1. Ainsi sont désignés les étrangers par les Malgaches 2. Nom d’une des ethnies de Madagascar
Laretraite
A l’heure de la retraite Jean-Pierre Chartrain se trouve dans un service du Ministère de l’Equipement, qui réunit des experts de diverses spécialités dans le domaine des transports et de l’urbanisme. Dans les administrations que ce soit la Police ou l’Equipement, les pots rythment la vie quotidienne des services pour les naissances, les promotions, les décorations ou les départs. Lorsque ces administrations perdent leurs objectifs ou leur raison d’être, ces cérémonies, dûment orchestrées, prennent encore plus d’importance dans la mesure où elles permettent de conforter le sentiment d’appartenance à l’organisation. Il est donc inévitable qu’une quinzaine de jours avant ce départ à la retraite, il offre le traditionnel pot à ses collègues qui ont péniblement réussi à collecter une somme modique pour faire le non moins traditionnel cadeau, qu’ils ne seront d’ailleurs pas en mesure de lui offrir, vu la modicité de la somme recueillie ! Il faut dire que, seul, face à la boîte qui passe, un moment de honte s’oublie et l’obole indispensable, se réduit à peu de chose, du fait des contingences de chacun. Bref, avec la complicité de l’anonymat, on fait le geste, mais de façon plus symbolique que substantielle. Trente ans passés dans l’administration lui ont permis de bien connaître les petites grandeurs et les lourdes servitudes de ses collègues fonctionnaires, aussi n’en conçoit-il aucune aigreur. Pour ce pot de départ il a préparé ce petit discours.

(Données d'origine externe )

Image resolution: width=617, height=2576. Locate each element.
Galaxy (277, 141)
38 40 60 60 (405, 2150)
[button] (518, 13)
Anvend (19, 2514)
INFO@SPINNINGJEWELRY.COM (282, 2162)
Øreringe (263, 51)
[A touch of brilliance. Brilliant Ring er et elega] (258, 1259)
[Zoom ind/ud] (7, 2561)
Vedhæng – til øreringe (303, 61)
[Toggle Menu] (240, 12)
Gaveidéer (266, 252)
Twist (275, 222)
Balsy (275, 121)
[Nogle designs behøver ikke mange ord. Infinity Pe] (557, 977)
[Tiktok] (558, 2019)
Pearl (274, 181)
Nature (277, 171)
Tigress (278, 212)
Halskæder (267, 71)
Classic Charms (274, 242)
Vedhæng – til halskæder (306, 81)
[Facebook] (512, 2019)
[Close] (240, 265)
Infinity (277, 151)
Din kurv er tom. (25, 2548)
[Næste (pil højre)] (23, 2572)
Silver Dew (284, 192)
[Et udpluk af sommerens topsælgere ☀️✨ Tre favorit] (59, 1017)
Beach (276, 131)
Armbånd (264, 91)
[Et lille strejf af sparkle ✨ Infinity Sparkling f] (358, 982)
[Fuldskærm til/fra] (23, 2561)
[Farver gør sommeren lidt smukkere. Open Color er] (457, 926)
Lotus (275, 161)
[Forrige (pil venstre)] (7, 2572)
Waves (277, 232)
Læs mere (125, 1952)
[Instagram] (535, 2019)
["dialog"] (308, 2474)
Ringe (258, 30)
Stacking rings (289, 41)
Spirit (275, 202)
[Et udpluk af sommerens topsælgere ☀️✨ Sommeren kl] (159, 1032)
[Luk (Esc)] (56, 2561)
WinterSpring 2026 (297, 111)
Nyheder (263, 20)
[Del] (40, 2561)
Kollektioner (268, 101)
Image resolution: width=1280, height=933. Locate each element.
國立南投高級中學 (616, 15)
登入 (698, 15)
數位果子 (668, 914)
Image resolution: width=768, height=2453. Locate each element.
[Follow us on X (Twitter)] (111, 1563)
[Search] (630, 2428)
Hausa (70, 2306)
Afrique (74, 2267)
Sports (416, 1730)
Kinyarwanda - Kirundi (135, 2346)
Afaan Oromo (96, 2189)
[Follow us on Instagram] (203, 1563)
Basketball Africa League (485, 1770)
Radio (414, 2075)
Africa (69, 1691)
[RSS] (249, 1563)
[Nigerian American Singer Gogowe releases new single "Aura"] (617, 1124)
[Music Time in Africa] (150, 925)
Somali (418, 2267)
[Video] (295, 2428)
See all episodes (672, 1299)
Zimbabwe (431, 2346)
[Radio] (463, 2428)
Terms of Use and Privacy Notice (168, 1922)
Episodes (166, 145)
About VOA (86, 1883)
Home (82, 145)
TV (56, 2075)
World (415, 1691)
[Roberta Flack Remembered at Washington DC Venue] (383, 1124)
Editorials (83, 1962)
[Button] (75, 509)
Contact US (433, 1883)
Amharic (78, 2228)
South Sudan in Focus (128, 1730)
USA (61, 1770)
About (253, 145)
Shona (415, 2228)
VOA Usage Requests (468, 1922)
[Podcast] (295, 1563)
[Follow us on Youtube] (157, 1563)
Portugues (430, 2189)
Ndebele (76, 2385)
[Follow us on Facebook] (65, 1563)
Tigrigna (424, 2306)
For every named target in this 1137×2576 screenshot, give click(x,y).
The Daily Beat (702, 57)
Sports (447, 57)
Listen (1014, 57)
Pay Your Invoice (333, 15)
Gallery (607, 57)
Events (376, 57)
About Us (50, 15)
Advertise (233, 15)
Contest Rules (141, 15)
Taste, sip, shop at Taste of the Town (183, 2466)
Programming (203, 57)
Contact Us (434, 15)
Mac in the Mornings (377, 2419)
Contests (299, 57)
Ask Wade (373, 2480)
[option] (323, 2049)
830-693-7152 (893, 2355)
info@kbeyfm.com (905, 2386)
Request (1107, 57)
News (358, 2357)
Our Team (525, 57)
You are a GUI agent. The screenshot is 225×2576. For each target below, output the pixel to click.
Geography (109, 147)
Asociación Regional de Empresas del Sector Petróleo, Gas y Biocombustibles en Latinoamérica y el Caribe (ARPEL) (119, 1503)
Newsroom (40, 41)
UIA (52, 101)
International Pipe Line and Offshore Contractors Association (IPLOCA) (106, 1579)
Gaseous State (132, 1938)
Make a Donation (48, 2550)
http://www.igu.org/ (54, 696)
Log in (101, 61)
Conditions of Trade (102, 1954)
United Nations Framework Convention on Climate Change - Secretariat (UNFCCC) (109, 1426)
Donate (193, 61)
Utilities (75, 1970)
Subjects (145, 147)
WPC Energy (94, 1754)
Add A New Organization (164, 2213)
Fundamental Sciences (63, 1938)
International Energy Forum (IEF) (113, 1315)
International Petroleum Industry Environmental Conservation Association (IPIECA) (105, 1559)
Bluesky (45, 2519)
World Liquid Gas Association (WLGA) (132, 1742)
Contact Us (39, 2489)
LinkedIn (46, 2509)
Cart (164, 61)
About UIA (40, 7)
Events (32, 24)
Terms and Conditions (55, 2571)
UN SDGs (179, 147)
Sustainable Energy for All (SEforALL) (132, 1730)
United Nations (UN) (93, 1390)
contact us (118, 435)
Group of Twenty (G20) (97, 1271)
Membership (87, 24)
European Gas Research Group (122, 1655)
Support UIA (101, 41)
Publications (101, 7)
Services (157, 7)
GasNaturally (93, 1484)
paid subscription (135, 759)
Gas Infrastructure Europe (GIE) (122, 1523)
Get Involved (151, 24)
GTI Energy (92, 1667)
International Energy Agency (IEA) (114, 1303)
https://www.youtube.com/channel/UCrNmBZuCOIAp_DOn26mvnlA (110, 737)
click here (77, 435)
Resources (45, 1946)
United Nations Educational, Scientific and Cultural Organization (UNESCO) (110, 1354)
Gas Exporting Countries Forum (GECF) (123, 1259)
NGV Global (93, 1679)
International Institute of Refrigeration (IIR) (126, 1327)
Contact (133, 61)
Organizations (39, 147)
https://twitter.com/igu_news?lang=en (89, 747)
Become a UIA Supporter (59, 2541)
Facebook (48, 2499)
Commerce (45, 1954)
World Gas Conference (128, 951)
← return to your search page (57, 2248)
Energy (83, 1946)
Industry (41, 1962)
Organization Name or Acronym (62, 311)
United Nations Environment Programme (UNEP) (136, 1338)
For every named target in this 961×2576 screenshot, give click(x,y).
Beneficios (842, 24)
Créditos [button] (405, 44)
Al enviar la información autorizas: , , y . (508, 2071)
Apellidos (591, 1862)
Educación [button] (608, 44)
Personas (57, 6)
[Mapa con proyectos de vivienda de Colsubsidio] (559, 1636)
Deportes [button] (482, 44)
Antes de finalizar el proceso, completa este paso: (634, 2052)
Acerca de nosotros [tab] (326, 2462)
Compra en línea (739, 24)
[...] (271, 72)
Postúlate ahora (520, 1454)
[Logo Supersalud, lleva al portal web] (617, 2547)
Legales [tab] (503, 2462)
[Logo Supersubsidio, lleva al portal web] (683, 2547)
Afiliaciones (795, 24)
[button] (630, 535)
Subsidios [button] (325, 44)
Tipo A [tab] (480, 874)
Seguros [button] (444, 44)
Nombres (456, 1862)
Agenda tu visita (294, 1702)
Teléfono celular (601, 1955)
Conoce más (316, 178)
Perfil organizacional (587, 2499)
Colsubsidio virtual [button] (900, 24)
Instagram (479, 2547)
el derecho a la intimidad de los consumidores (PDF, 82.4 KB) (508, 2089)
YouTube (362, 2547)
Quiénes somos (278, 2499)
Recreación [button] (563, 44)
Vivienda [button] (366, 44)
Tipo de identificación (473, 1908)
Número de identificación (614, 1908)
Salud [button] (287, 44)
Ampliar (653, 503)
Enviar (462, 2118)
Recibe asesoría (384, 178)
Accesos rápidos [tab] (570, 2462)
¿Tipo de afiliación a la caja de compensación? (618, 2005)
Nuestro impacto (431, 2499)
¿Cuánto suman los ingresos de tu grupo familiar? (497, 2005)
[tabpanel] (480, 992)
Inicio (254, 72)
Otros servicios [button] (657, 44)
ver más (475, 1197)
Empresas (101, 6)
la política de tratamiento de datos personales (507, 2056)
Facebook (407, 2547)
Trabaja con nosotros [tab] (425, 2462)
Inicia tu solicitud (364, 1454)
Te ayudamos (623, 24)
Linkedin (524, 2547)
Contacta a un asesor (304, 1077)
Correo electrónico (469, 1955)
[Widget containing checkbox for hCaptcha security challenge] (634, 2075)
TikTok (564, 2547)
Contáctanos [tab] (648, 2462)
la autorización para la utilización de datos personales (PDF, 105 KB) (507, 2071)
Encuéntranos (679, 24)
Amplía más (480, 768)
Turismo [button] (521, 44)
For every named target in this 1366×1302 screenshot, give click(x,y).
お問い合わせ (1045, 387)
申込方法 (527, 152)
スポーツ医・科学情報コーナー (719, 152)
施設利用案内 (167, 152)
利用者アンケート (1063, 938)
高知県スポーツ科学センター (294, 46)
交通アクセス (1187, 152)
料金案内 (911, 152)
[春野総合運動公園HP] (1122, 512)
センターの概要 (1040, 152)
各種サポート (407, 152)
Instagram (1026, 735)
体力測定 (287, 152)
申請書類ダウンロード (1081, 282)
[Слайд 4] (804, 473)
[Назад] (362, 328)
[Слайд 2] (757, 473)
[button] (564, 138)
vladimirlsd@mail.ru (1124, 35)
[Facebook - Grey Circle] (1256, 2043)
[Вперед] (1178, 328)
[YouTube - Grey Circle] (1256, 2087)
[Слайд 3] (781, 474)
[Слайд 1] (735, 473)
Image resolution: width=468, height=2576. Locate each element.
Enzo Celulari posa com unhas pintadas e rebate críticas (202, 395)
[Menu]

Chers amis, Je suis arrivé à la fin de l’album « Tintin au pays des certitudes » ! « Le sociologue est bien celui qui de sa fenêtre se regarde passer dans la rue » et par ailleurs je me flatte de développer une certaine lucidité qui me pousse au cynisme et qui a parfois tendance à s’attacher au côté dérisoire des choses. Aussi, je voudrais vous faire profiter de ce regard décalé, que je porte sur cette organisation qui m’a accueilli lors de ma fin de vie professionnelle. Je suis à la fois un ancien de l’Equipement et, malgré tout, je reste un peu en en marge de l’institution. J’y ajouterai une pincée de candeur et un zeste de naïveté, j’allais dire de bonté (en effet mon andropause me donne des bouffées de bonté !). Décalé de trois façons :
Décalé, d’abord, parce que je suis contractuel au milieu de fonctionnaires ; un mercenaire au milieu des réguliers de l’administration. Ce statut fait, que j’ai privilégié quelques ambitions intellectuelles et abandonné toutes prétentions de carrière administrative. En effet, si on retrace ma carrière on s’aperçoit qu’elle est en forme de cloche ! J’ai commencé chargé d’études et j’ai fini au poste de chargé d’études ici. Entre temps, je fus chargé de missions, chargé de recherches, Inspecteur Régional des Transports, directeur d’études, enseignant-chercheur. De contractuel marginal, je fus propulsé d’une situation sans lustre particulier à un poste en vue d’Inspecteur Régional des Transports, disposant d’une délégation de signature du préfet et chef d’un service de 22 personnes. Sans conteste c’est dans ce poste de « fonctionnaire d’autorité » que j’atteignais le sommet de la courbe !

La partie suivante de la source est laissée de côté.